▶ **Documento**:
******************************

Edelweiss en París
Jardines secretos donde las plantas y los paseos sosiegan el ajetreo de la gran ciudad
Afirmar que París es una de las ciudades más verdes de Europa es sencillo, basta desplegar un mapa y fijarse en ese sarpullido que motea su cartografía. Entre dos colosos, el Bosque de Bolonia al oeste y el de Vincennes al este, se extiende un maravilloso y, a veces secreto, islario vegetal formado por bosquetes, parques, jardines, pasillos verdes, plazoletas y patios que, por poner una cifra, suman casi ¡quinientos!
Unos figuran en el mapa. Otros no, pero su encanto está en la discreción o la sensibilidad con que alguien convirtió un rincón de tierra en su idea de paraíso. La propia palabra jardín es francesa y muy común desde el siglo XV. Con ella nombramos ese espacio vegetal situado a las afueras de Atenas en el que Epicuro fundó su escuela filosófica: el arte de la vida feliz en el 306 antes de Cristo. Y si su discípulo Lucrecio nos dijo después que un jardín no basta para alcanzar la felicidad, no importa, al menos en París nos permitirá soñar con ella.

******************************

▶ **Registros extraídos**:
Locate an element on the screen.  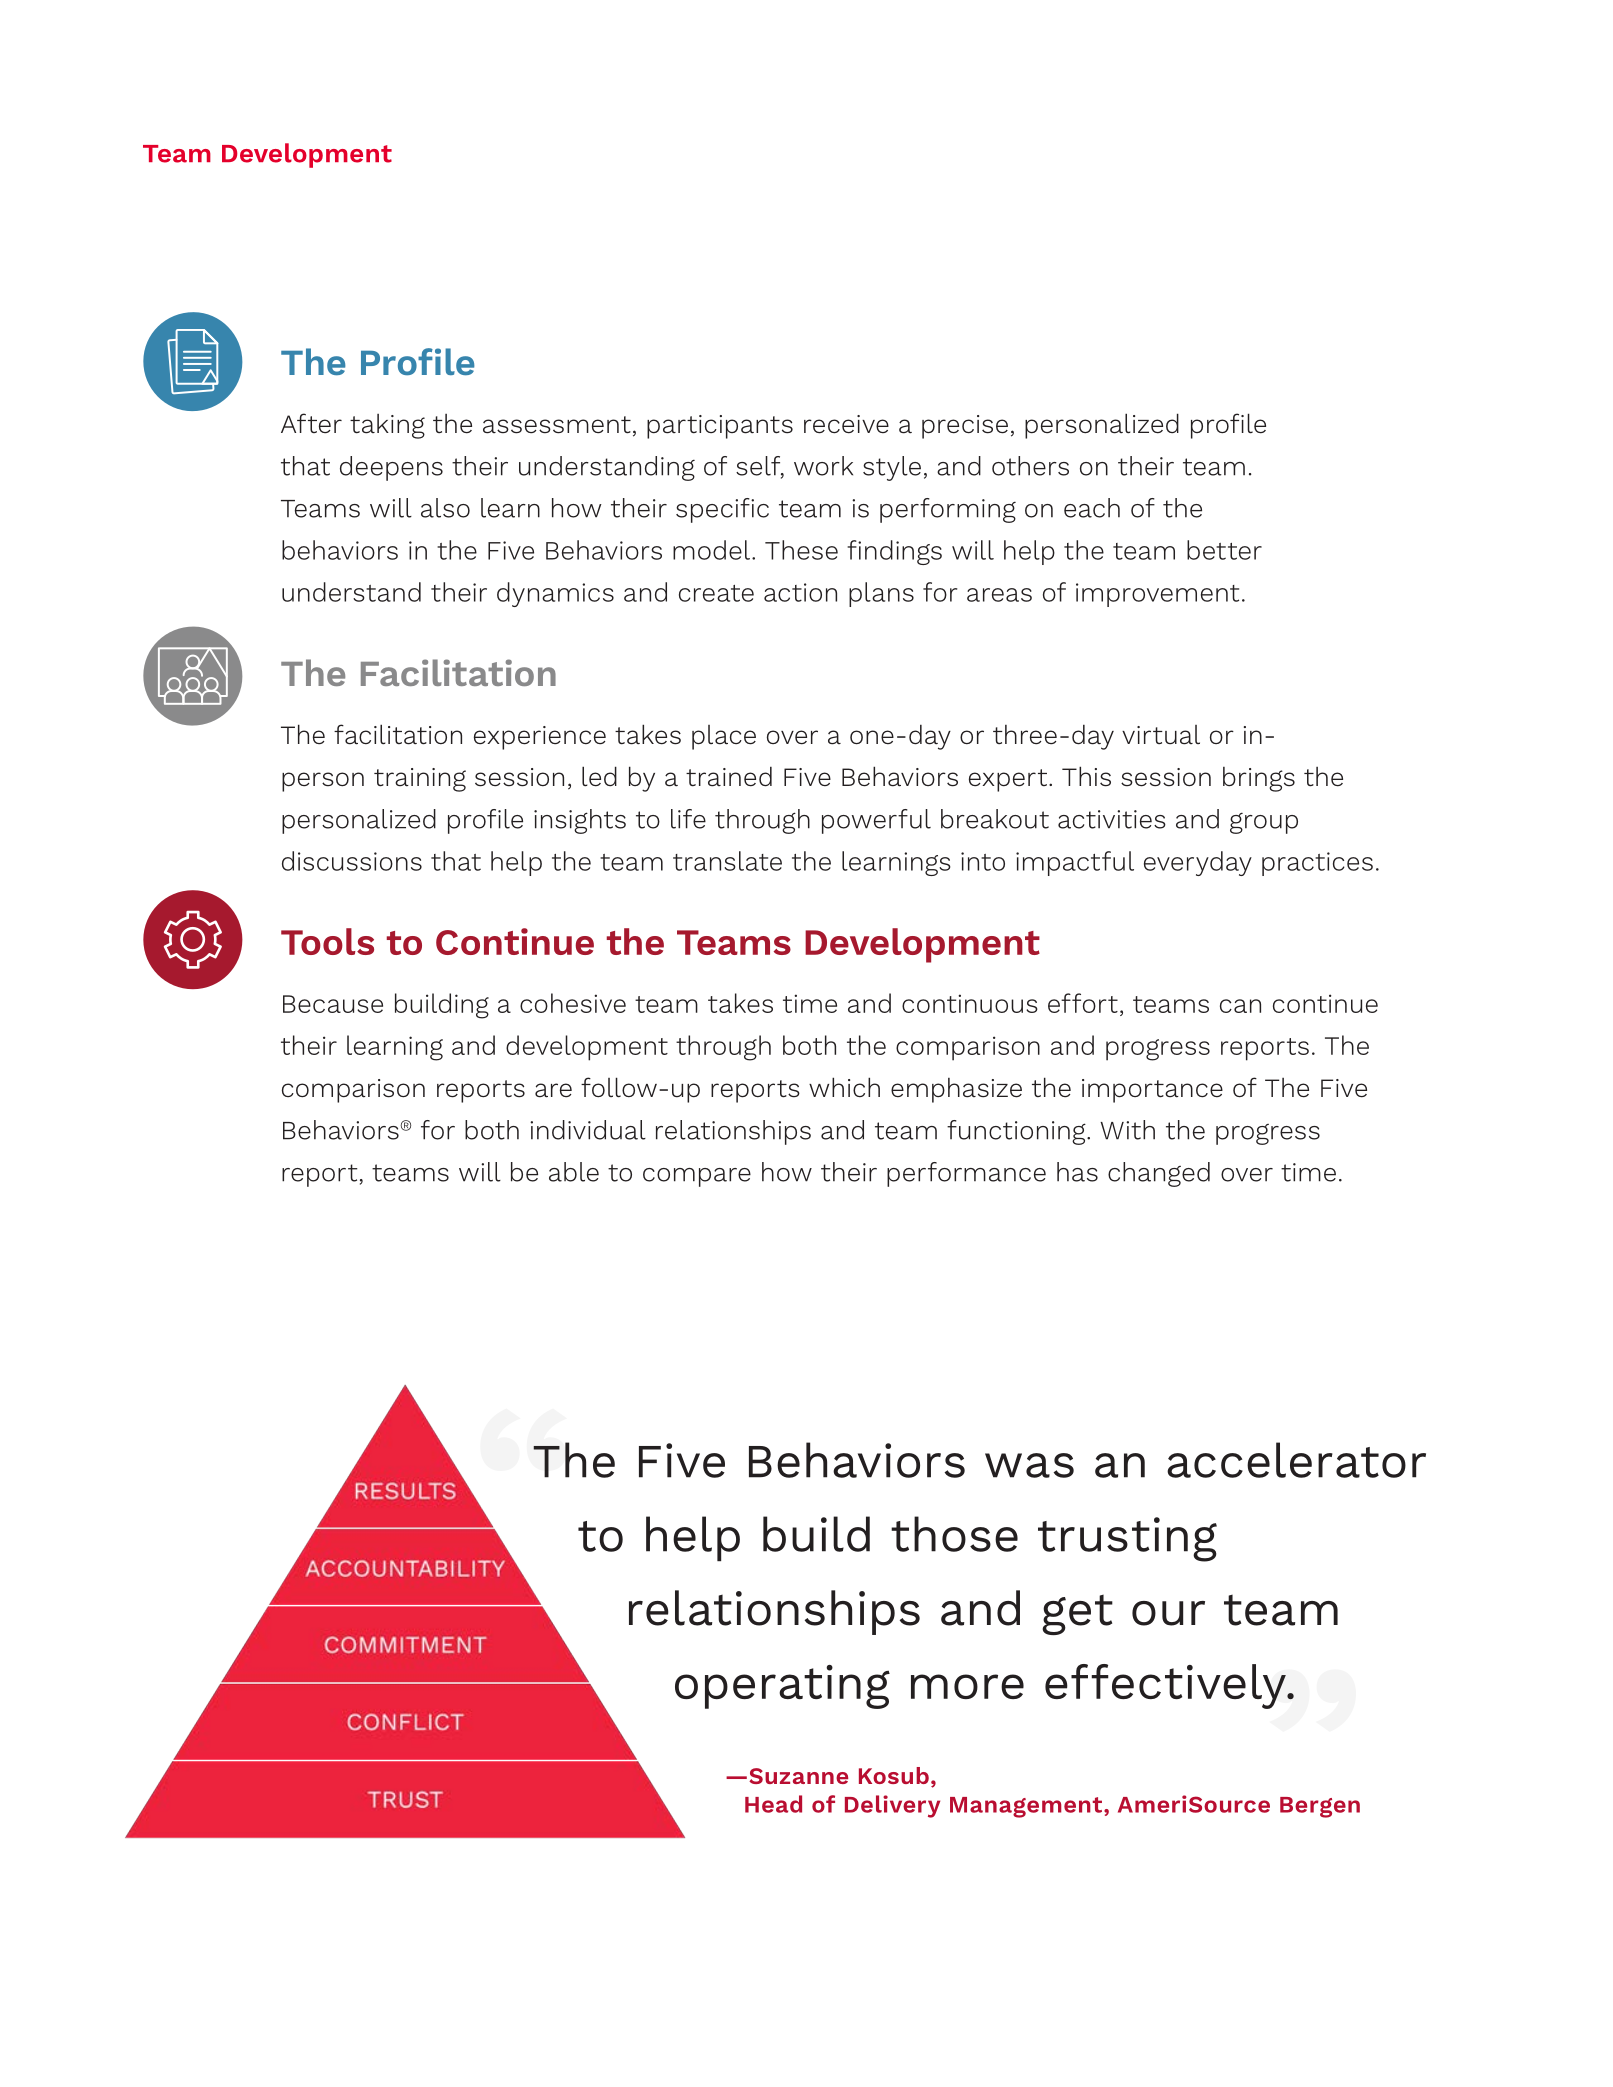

******************************

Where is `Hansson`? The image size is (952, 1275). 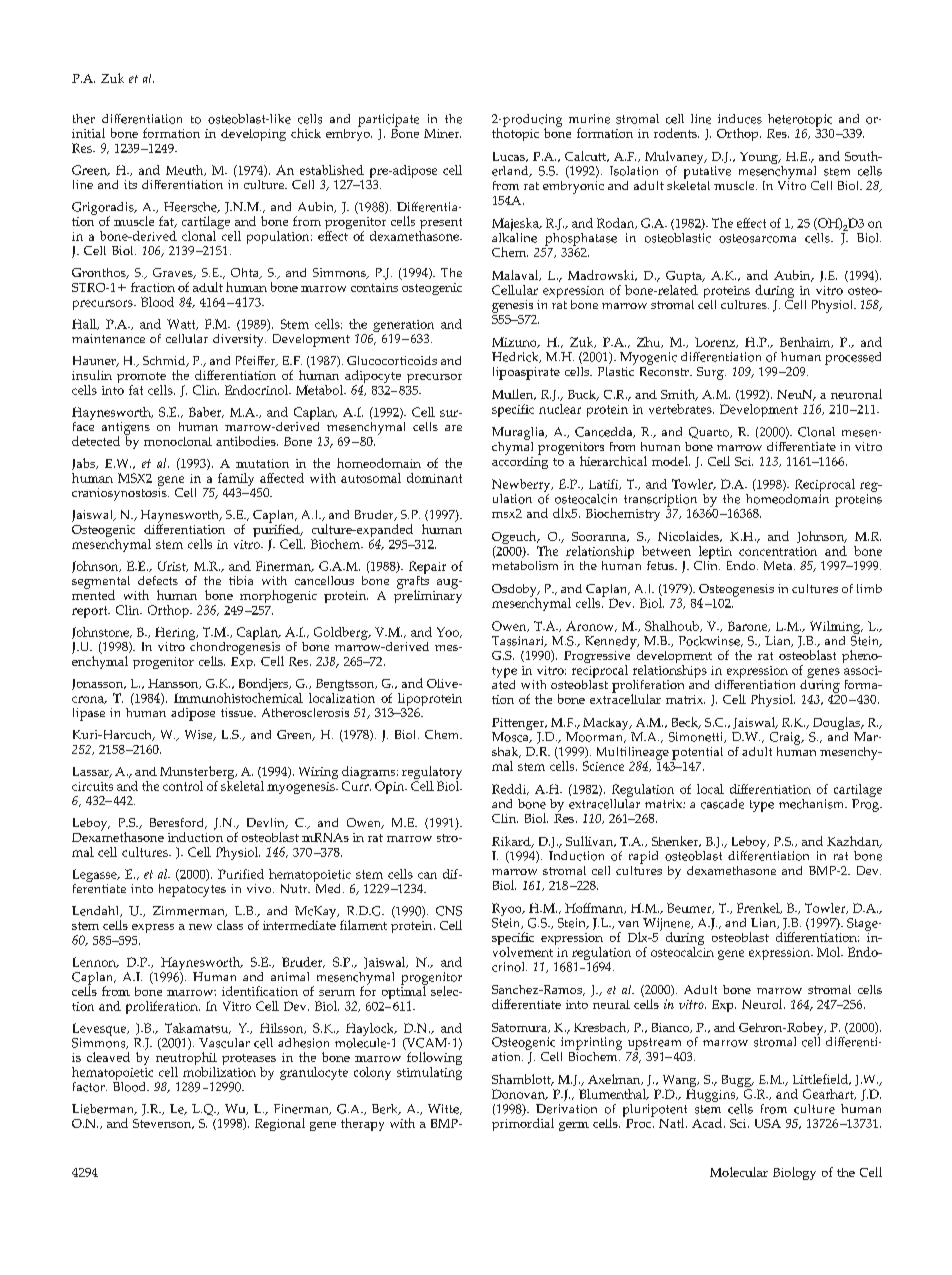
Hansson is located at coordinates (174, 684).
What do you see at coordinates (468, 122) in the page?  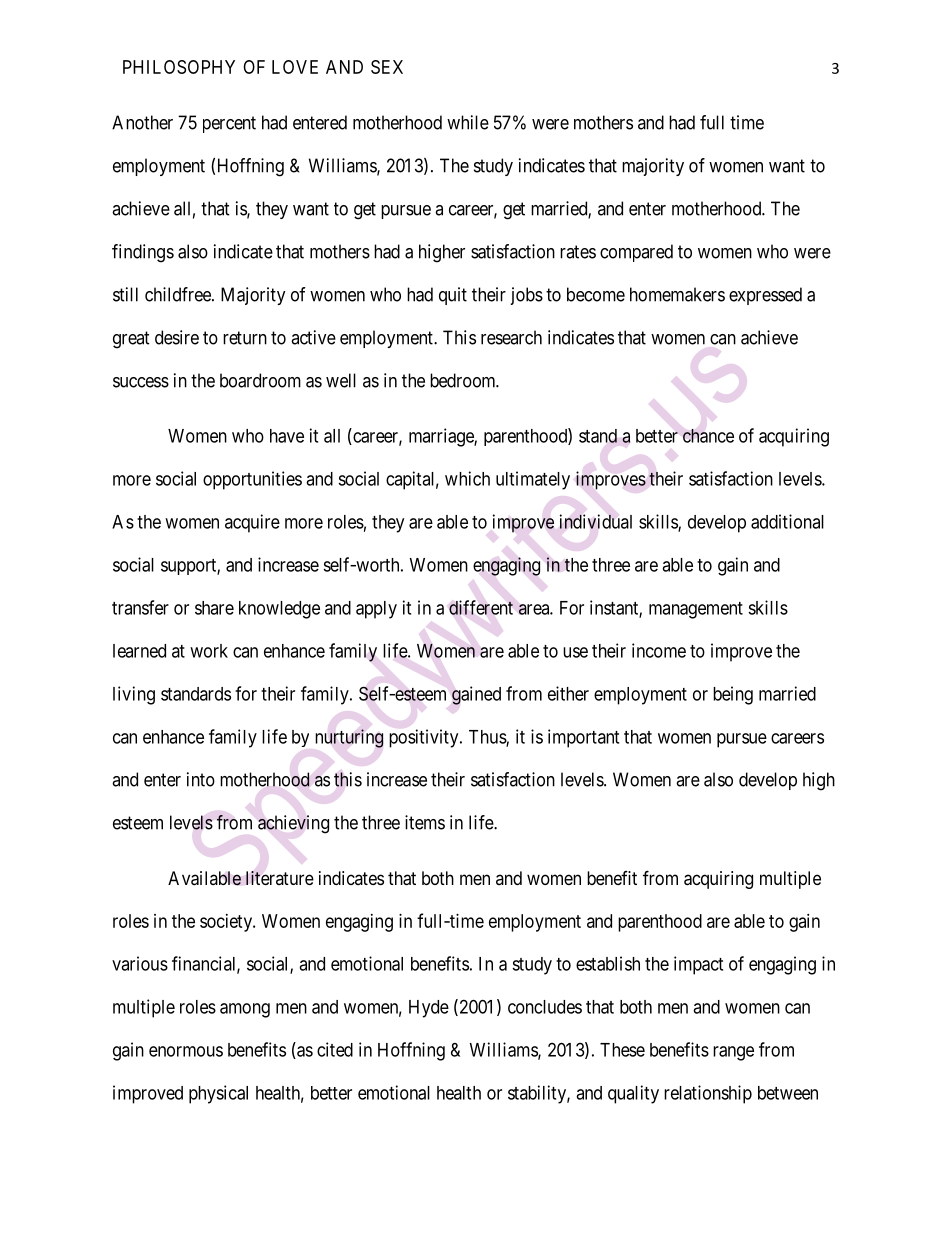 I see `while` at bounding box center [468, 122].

******************************

▶ **Tarea breve 1**:
Responde a estas preguntas sobre el artículo de los jardines de París:
(a) ¿Qué bosque queda al oeste de la ciudad y cuál al este?
(b) ¿Cuántos espacios verdes suman casi, según la cifra que se da?
(c) ¿En qué año fundó Epicuro su escuela filosófica?
▶ **Tarea breve 2**:
Cita del artículo de los jardines de París todo el fragmento que va desde "Unos figuran en" hasta "soñar con ella.".

▶ **Respuesta completa 1**:
(a) El Bosque de Bolonia queda al oeste y el de Vincennes, al este.
(b) Suman casi quinientos.
(c) En el 306 antes de Cristo.

▶ **Respuesta completa 2**:
Unos figuran en el mapa. Otros no, pero su encanto está en la discreción o la sensibilidad con que alguien convirtió un rincón de tierra en su idea de paraíso. La propia palabra jardín es francesa y muy común desde el siglo XV. Con ella nombramos ese espacio vegetal situado a las afueras de Atenas en el que Epicuro fundó su escuela filosófica: el arte de la vida feliz en el 306 antes de Cristo. Y si su discípulo Lucrecio nos dijo después que un jardín no basta para alcanzar la felicidad, no importa, al menos en París nos permitirá soñar con ella.